WHAT YOU HAVE TO DO | Each line below that contains the word "computer" must be copied.

START DATA EXTRACTS

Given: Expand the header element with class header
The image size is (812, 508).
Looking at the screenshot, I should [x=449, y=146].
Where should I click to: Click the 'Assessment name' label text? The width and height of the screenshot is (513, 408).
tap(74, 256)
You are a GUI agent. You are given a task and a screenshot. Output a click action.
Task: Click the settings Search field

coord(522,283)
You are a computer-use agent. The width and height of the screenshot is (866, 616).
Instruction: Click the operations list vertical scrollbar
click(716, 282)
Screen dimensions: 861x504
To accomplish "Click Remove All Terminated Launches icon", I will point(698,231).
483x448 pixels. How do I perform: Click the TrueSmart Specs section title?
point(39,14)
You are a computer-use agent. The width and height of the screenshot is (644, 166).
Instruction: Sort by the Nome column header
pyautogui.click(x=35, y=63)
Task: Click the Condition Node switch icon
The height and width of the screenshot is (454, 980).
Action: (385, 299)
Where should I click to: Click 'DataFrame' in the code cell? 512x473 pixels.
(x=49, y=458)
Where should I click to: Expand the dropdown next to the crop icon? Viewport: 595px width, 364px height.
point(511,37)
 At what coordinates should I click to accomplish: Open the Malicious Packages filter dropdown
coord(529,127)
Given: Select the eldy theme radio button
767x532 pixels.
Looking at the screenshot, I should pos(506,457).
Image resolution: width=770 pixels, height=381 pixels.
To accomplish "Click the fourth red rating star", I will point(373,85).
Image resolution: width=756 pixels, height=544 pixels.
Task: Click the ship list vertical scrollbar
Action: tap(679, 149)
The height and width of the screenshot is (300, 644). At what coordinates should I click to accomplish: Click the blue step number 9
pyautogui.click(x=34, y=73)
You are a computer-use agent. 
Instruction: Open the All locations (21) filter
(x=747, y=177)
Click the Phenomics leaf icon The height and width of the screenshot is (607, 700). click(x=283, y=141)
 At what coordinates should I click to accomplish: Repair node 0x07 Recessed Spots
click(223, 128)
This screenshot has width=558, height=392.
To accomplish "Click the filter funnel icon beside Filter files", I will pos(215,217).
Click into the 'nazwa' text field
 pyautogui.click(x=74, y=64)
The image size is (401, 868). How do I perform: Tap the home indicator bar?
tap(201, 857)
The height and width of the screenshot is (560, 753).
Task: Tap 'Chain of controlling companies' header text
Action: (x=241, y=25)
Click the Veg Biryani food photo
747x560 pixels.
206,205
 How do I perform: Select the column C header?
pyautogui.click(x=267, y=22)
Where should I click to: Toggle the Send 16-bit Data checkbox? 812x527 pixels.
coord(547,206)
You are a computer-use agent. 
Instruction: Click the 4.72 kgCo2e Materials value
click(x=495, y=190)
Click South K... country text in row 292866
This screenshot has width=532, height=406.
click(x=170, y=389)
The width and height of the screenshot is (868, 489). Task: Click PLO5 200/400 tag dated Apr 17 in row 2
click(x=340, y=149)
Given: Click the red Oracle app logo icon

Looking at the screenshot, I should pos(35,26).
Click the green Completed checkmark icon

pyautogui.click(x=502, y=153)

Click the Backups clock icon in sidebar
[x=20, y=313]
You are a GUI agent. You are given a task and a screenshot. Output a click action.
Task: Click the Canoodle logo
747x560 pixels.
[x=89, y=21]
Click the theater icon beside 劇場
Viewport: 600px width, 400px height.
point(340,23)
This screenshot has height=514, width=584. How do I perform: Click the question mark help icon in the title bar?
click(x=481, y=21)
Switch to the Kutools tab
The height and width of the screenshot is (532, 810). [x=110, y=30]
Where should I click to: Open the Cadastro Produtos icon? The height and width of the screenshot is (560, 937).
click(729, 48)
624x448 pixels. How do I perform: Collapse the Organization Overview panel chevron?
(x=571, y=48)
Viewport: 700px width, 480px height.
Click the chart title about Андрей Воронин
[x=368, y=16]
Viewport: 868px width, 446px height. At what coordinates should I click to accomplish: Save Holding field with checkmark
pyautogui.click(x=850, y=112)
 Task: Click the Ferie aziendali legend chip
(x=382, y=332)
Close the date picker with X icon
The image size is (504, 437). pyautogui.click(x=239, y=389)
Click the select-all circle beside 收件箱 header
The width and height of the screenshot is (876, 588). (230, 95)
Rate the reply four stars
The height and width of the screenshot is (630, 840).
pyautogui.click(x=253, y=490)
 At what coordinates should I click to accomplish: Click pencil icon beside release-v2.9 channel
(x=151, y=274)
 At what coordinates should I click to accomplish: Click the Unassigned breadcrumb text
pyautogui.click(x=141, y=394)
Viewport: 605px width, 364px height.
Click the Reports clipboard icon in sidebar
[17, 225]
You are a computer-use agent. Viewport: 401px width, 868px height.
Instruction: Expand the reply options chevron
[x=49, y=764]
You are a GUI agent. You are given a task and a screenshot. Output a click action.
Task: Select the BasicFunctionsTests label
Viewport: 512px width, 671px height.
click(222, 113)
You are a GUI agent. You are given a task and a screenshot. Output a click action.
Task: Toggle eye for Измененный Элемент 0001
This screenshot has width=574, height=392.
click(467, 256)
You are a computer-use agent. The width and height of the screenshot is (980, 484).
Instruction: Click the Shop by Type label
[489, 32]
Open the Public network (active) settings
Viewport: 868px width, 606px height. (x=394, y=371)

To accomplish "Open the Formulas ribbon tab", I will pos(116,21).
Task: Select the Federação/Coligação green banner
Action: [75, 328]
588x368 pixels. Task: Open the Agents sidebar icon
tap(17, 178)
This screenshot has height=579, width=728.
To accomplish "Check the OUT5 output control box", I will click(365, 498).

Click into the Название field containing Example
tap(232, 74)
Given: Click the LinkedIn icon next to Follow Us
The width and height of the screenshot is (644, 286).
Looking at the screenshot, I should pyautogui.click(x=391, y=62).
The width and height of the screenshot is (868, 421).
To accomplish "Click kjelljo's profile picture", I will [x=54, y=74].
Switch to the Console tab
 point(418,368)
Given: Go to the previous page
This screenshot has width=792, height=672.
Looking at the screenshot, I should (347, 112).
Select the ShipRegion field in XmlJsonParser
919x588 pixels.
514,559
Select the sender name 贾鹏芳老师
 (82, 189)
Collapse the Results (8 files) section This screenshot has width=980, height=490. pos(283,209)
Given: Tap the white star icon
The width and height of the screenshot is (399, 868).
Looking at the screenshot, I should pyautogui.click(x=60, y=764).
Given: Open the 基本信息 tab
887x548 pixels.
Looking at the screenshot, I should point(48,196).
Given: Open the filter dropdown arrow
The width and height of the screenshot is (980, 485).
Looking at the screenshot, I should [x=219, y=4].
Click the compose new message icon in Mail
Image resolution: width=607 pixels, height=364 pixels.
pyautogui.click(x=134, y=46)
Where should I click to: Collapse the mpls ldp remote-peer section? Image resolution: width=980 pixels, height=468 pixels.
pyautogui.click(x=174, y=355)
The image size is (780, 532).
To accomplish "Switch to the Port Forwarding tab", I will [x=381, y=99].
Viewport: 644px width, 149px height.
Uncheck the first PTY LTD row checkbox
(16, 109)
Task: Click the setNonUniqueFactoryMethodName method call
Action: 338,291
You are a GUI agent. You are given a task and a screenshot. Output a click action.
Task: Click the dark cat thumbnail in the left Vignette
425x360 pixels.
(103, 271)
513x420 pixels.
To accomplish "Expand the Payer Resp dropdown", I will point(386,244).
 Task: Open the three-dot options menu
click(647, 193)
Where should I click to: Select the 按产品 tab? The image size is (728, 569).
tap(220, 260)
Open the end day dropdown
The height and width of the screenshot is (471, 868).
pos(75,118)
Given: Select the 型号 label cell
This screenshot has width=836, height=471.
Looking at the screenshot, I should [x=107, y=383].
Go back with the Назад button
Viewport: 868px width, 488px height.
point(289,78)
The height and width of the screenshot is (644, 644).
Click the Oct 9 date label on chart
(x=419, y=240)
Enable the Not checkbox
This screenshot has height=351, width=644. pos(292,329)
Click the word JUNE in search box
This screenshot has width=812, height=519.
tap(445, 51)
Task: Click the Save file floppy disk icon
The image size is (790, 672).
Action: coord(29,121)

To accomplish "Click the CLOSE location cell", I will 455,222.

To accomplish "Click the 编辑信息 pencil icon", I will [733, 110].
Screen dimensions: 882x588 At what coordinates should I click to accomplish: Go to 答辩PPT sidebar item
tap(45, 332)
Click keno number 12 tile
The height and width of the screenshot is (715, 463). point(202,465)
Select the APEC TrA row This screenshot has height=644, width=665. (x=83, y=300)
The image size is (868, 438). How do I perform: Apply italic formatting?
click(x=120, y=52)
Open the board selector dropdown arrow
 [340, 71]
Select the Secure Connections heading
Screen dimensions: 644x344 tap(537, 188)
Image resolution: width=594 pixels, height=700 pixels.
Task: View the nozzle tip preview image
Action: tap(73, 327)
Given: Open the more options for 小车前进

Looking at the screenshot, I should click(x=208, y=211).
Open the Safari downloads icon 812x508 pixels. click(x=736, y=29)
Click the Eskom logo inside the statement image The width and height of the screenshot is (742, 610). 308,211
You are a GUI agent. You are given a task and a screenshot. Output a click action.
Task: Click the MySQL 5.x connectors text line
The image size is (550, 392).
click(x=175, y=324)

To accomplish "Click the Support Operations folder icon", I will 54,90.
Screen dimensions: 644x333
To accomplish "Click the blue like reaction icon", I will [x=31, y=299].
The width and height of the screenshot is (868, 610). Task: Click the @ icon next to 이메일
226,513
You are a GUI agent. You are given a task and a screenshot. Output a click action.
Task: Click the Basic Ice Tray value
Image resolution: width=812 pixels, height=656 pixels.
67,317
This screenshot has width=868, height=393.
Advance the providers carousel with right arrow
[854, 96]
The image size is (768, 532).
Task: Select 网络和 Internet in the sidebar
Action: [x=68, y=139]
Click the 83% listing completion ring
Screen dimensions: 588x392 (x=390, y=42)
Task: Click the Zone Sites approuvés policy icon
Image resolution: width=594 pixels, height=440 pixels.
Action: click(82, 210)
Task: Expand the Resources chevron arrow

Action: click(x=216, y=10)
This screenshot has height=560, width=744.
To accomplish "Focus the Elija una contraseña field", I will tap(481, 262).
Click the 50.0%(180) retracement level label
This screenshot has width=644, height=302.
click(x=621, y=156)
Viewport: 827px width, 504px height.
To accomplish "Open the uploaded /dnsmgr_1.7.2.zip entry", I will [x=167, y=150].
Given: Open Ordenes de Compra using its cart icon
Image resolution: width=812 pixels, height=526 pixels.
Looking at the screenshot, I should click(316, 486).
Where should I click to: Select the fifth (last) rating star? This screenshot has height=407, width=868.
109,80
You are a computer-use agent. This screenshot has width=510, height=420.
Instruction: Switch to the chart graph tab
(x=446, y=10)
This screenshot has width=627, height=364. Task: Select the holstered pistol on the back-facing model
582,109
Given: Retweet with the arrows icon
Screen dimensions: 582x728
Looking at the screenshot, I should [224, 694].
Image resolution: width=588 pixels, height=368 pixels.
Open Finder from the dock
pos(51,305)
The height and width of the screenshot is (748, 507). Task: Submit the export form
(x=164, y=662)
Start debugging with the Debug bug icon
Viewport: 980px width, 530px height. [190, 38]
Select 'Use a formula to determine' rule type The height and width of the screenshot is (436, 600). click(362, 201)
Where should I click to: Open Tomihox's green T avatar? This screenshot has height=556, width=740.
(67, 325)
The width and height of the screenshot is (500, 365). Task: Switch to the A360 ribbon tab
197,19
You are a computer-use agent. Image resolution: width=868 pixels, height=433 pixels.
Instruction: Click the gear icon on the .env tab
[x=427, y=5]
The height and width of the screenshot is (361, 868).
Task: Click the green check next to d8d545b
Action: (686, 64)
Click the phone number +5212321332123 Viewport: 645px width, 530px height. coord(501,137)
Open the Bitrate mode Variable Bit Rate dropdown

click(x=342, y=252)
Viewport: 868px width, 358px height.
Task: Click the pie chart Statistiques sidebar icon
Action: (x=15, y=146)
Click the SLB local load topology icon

END DATA EXTRACTS

FINAL ANSWER |
You are a computer-use agent. The width and height of the screenshot is (866, 616).
You are a computer-use agent. The width and height of the screenshot is (644, 166).
You are a computer-use agent. 
You are a computer-use agent. 
You are a computer-use agent. Viewport: 401px width, 868px height.
You are a computer-use agent. The width and height of the screenshot is (980, 484).
You are a computer-use agent. This screenshot has width=510, height=420.
You are a computer-use agent. Image resolution: width=868 pixels, height=433 pixels.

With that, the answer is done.